使用 IBM watson 进行实时 RTP/VOIP/音频呼叫的语音到文本未转换为文本答案

【问题标题】：Speech to text with IBM watson for live RTP/VOIP/Audio call is not converting to text使用 IBM watson 进行实时 RTP/VOIP/音频呼叫的语音到文本未转换为文本
【发布时间】：2018-08-07 01:33:25
【问题描述】：

我正在尝试使用 IBM watson serivce 提供的语音转文本服务，但在将语音转换为文本时遇到了一些问题。

您能帮我解决以下情况吗？

我已经设置了 VOIP(Asterisk/freeswitch) 服务器，其中 A SIP 客户端和 B SIP 客户端已注册，A 呼叫 B，呼叫已建立，他们正在使用 G711 ULAW 编解码器接管电话。

我有连接到 IBM watson 语音到文本的 websocket 应用程序并建立了会话。我收到了来自 watson 服务器的回复为“状态监听”。

现在我正在尝试将原始 rtp 数据包数据从 VOIP 服务器发送到 watson 服务器，但我收到 watson 的“会话超时”错误。

以下我正在使用的配置参数。

因为这是我正在使用的实时 RTP 音频通话 en-US_NarrowbandModel '内容类型':audio/l16;rate=16000

我通过 watson 服务器的 websocket 连接不断发送 RTP 数据包的原始数据。

请帮助我解决此设置的问题。

【问题讨论】：

标签： speech-recognition speech-to-text ibm-watson watson

【解决方案1】：

你好@ram，“我正在尝试发送原始 rtp 数据包数据”是什么意思？ Watson STT 服务不直接支持 RTP 数据包，您需要将其转换为支持的音频格式。
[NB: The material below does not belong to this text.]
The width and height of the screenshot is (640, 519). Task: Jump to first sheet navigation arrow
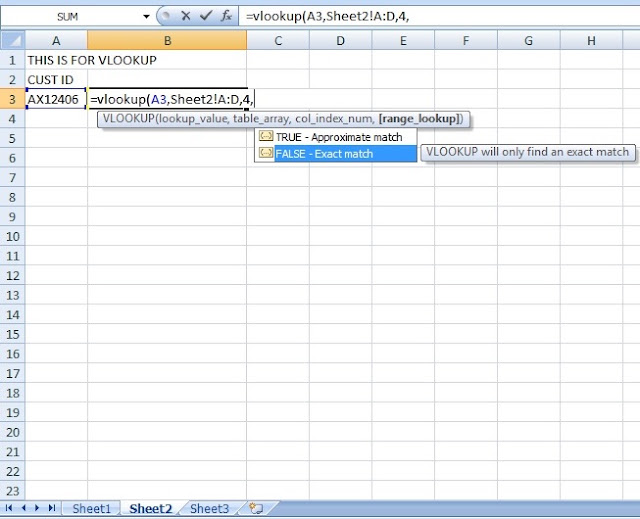[x=9, y=508]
您是否将 RTP 数据包转换为 audio/l16;rate=16000，然后再通过 websocket 提供它们？

这是支持的格式列表：

audio/basic (Use only with narrowband models.)
audio/flac
audio/l16 (Specify the sampling rate (rate) and optionally the number of channels (channels) and endianness (endianness) of the audio.)
audio/mp3
audio/mpeg
audio/mulaw (Specify the sampling rate of the audio.)
audio/ogg (The service automatically detects the codec of the input audio.)
audio/ogg;codecs=opus
audio/ogg;codecs=vorbis
audio/wav (Provide audio with a maximum of nine channels.)
audio/webm (The service automatically detects the codec of the input audio.)
audio/webm;codecs=opus
audio/webm;codecs=vorbis

https://www.ibm.com/watson/developercloud/speech-to-text/api/v1/#recognize_audio_websockets

【讨论】：